[[ Data listing open ]]

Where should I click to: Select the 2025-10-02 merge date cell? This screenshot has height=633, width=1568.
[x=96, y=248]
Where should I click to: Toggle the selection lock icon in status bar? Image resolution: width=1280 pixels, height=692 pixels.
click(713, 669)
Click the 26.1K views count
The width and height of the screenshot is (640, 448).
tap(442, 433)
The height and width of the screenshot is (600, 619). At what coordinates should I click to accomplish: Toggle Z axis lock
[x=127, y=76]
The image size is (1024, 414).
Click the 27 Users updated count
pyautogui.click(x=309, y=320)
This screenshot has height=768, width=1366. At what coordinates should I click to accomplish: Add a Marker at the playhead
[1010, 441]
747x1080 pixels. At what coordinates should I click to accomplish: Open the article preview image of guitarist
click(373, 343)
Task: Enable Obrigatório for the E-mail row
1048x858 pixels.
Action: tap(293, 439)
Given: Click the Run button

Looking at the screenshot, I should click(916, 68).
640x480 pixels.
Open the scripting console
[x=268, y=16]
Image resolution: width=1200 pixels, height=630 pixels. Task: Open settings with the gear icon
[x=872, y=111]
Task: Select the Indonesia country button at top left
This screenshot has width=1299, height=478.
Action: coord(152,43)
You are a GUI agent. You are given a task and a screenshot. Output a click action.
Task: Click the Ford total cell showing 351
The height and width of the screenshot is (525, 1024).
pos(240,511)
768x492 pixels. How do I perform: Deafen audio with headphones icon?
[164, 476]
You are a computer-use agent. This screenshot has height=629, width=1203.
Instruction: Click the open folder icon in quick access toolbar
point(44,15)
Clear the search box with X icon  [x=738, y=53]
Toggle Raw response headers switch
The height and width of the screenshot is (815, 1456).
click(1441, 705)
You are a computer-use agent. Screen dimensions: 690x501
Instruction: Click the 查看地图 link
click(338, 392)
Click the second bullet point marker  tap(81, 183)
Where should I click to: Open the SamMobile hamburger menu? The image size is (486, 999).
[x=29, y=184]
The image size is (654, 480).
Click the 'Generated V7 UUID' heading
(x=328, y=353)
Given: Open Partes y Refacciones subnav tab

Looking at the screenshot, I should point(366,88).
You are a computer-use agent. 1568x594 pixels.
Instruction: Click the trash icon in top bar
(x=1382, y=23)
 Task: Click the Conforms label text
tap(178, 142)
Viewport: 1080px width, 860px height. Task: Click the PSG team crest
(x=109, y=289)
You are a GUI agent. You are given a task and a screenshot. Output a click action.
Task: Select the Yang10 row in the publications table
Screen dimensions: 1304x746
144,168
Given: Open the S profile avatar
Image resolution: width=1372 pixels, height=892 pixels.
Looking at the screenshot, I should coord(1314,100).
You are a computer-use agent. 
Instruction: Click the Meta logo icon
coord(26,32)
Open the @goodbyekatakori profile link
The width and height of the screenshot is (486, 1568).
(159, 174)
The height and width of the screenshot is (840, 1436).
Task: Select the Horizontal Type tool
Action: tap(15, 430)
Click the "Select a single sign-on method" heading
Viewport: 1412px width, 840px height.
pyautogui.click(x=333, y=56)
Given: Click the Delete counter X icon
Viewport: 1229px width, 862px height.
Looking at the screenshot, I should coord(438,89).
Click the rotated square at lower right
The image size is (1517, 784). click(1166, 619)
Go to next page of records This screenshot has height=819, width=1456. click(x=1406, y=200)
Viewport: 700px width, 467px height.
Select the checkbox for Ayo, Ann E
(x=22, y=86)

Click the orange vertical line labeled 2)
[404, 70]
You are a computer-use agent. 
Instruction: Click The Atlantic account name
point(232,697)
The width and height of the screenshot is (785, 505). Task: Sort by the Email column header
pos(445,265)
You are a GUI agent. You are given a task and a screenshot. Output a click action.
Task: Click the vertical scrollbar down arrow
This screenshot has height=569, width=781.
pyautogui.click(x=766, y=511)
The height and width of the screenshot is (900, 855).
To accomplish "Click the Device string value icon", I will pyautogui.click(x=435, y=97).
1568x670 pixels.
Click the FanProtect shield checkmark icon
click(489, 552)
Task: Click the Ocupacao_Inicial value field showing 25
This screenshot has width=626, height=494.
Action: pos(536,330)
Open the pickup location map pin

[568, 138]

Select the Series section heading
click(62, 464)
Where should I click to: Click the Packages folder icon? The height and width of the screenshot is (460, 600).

[[ Data listing closed ]]

Word for word, output the lines of the data from its first line through the line where "Click the 26.1K views count" appears, and stop there.

Where should I click to: Select the 2025-10-02 merge date cell? This screenshot has height=633, width=1568.
[x=96, y=248]
Where should I click to: Toggle the selection lock icon in status bar? Image resolution: width=1280 pixels, height=692 pixels.
click(713, 669)
Click the 26.1K views count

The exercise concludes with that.